BTS most definitely fits into my definition of K-pop, but in a hybrid manner.
They are idols — singing and dancing to the West-originated music, U.S. Black music in particular; following the Japanese idol sales strategies, like fan sign meetings and photo cards; and targeting the younger generation, mostly female. I said hybrid because they definitely tried to bring more authenticity via song-writing and the use of a hip-hop image, which idols usually lack and are therefore criticized for. Their early years were a struggle between seeking the approval of authentic music listeners as an idol group that does hip-hop. For now, they are just counted as a mega-K-pop group that embraces hip-hop influence and is not considered a serious, authentic hip-hop group. And I think this is because BTS is not involved in the K-hip-hop league, like by competing in Show Me The Money or befriending popular hip-hop musicians. And part of the reason they do not get along with the K-hip-hop scene is: one, BTS were ostracized from their debut and found no benefit from obtaining K-hip-hop’s approval anymore after they gained success; and two, K-hip-hop’s notoriety in not resolving misogyny issues would damage their reputation as an idol group that is mainly loved by female fans. It is not that BTS has never been criticized for misogynistic lyrics, but the opposite: a group of fans brought their problematic lyrics to public attention in 2016, and BTS apologized for the lines from their past works. Because of this history, they are in the position not to make the same type of mistake, which encourages them to cross-check their work with Women’s Studies experts when possible.

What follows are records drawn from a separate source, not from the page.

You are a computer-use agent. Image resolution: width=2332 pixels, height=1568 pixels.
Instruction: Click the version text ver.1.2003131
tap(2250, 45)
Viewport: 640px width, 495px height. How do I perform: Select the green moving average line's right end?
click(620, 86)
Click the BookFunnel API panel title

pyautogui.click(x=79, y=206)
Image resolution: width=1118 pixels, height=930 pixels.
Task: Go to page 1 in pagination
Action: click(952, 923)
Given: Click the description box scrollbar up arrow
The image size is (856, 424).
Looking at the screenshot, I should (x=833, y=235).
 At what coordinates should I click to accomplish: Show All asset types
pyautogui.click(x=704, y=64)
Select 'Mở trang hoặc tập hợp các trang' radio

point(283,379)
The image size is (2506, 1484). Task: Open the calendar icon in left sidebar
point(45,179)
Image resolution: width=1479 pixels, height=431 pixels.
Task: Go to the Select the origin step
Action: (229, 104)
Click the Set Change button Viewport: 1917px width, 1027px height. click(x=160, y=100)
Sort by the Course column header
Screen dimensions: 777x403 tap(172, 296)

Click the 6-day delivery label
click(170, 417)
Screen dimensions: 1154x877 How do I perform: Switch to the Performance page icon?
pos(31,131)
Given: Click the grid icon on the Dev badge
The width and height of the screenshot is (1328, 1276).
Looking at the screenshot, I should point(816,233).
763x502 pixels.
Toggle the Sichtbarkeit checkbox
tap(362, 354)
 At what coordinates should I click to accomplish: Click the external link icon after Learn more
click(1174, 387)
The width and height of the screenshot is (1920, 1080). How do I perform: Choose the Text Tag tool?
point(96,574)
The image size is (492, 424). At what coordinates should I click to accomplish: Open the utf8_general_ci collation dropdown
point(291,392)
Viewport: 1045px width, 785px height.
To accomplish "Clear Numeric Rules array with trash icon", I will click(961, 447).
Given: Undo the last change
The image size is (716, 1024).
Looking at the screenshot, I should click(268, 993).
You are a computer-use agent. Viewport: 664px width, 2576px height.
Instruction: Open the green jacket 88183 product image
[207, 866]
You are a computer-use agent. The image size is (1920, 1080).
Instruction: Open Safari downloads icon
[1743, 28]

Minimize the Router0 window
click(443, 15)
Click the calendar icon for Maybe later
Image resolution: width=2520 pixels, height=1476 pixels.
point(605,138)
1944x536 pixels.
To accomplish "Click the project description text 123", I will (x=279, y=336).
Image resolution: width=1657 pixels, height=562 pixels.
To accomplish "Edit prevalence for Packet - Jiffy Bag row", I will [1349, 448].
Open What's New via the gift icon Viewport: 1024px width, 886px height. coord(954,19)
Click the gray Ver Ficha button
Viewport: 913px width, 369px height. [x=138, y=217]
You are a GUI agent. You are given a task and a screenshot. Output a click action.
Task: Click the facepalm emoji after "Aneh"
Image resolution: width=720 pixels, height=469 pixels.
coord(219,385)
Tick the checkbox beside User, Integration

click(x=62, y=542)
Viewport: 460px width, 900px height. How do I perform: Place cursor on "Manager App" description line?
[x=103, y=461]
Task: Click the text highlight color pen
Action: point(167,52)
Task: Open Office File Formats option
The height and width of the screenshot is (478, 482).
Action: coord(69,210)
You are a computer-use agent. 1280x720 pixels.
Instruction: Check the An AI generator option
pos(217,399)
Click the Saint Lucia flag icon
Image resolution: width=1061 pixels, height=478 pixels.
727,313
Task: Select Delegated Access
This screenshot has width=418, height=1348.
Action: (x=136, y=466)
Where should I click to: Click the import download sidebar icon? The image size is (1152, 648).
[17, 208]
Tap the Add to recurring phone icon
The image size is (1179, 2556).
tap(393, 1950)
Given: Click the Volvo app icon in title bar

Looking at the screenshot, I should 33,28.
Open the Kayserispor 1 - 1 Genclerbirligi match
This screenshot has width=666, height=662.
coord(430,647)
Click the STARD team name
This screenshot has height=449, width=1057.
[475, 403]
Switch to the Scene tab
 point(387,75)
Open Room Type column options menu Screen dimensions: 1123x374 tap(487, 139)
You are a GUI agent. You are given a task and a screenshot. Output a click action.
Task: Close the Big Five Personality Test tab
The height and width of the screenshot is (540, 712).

Big Bang went through a similar phase in the late 2000s and early 2010s. They were accepted as an authentic hip-hop group while maintaining their position as an idol boy band, which was quite uncommon. G-Dragon’s One of a Kind was an especially critically acclaimed record. And I have a theory that K-hip-hop’s acceptance of G-Dragon and Big Bang was because they share the language of . . . something that was inconsiderately imported from U.S. hip hop . . . which is . . . misogyny. It was not until 2016 that idol fans raised their voices about the misogyny issue (the first case was from BTS’s ARMY), but Big Bang had already gotten the reputation as a trans-idol group, and, in my opinion, part of the reason was the lyrics that objectify women, which made them look like they don’t comply with the female fanbase’s usual standards. YG was known to be a comparatively authentic Black music label since the 90s (1TYM, Jinu Sean, etc.), and that of course helped them to gain the reputation as well. (I also do agree that their production is close to U.S. Black music, thanks to Teddy’s musical genius.) YG recognized the benefit of K-hip-hop’s approval of authenticity in their music, so they consistently sent their trainees or idol rappers like MINO of Bobby to the Show Me The Money competitions and tried to win the title of “K-hip-hop approved idol rappers.” BTS chose not to go that way. They might have thought the approval of the West (which is counted to be superior to many K-hip-hop people) and ARMY was just enough for them.